No matter the size of the project you'll work on in the future, you should consider package management (and actually configuration management in general) as a must. It streamlines your workflow (it's better to have a single, standard way to manage the project), it stabilizes your application if properly used, and can actually help you avoid or detect security issues. For example, npm can detect outdated and/or vulnerable dependencies and warn you. You certainly don't want to have to find/download/extract your dependencies manually.

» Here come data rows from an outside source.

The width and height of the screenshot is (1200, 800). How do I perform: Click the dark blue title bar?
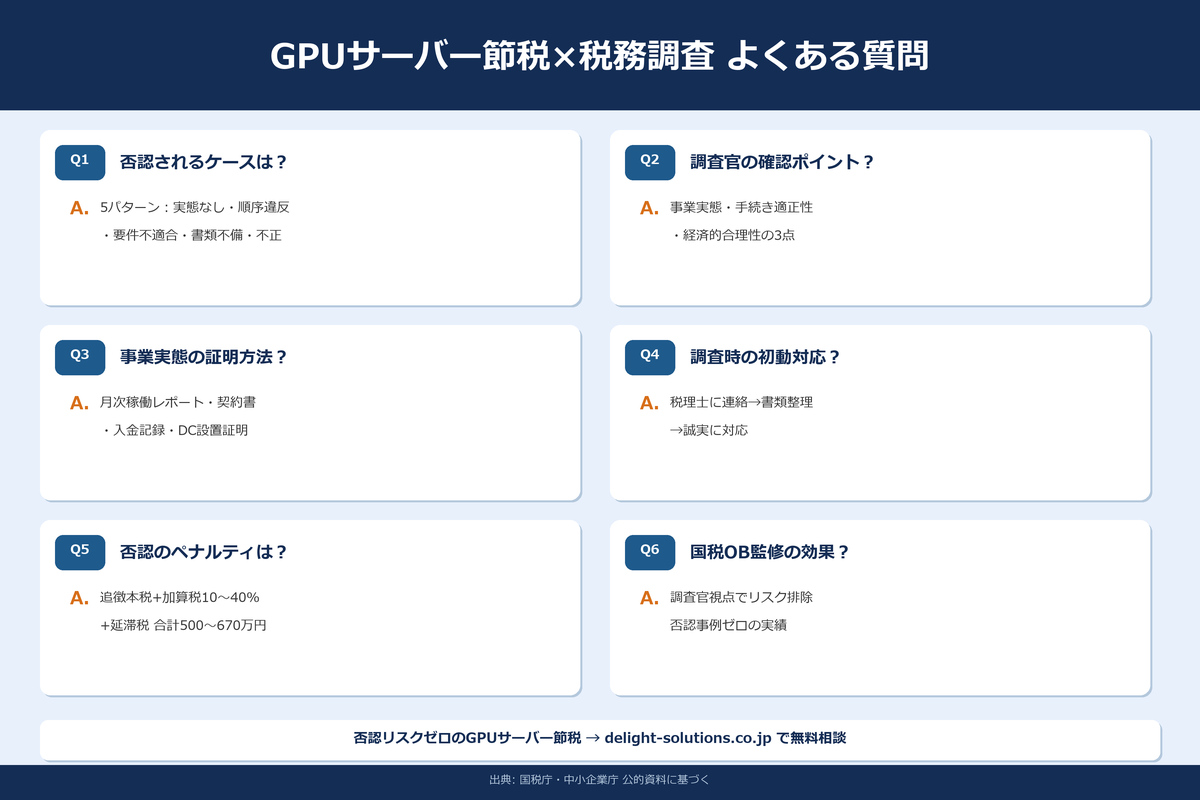coord(600,55)
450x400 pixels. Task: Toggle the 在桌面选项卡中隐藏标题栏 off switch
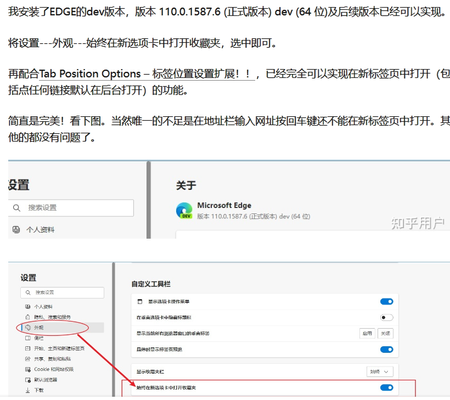387,317
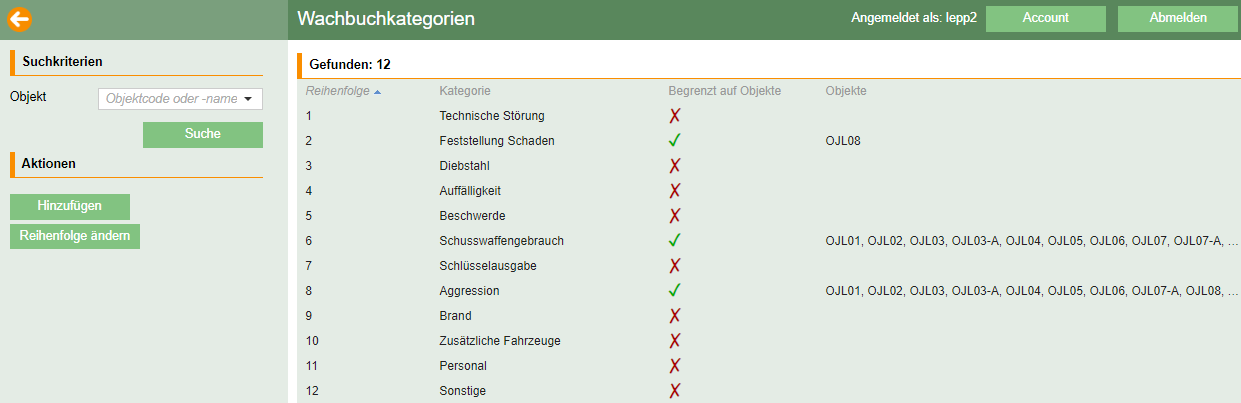Click the orange back arrow icon

point(20,19)
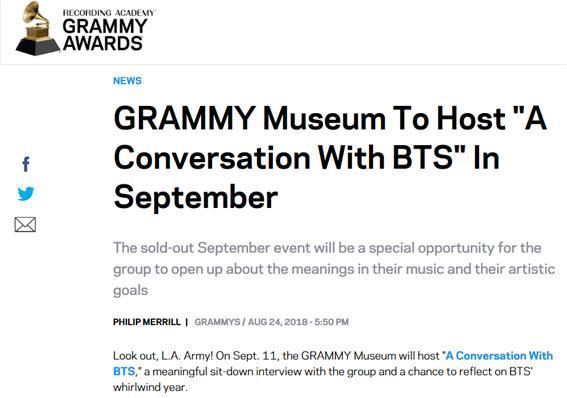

There are actually three things that we call npm:

For now, you just need to know that you'll use npm to install dependencies easily and execute scripts. In addition, note that in the npm jargon, the dependencies that npm will manage for you will come in the form of npm packages, which will be downloaded from the official npm registry. Just for completeness, you should also know that there is a popular alternative to the npm CLI called Yarn (https://yarnpkg.com). Yarn was created at Facebook and published as open source in 2016.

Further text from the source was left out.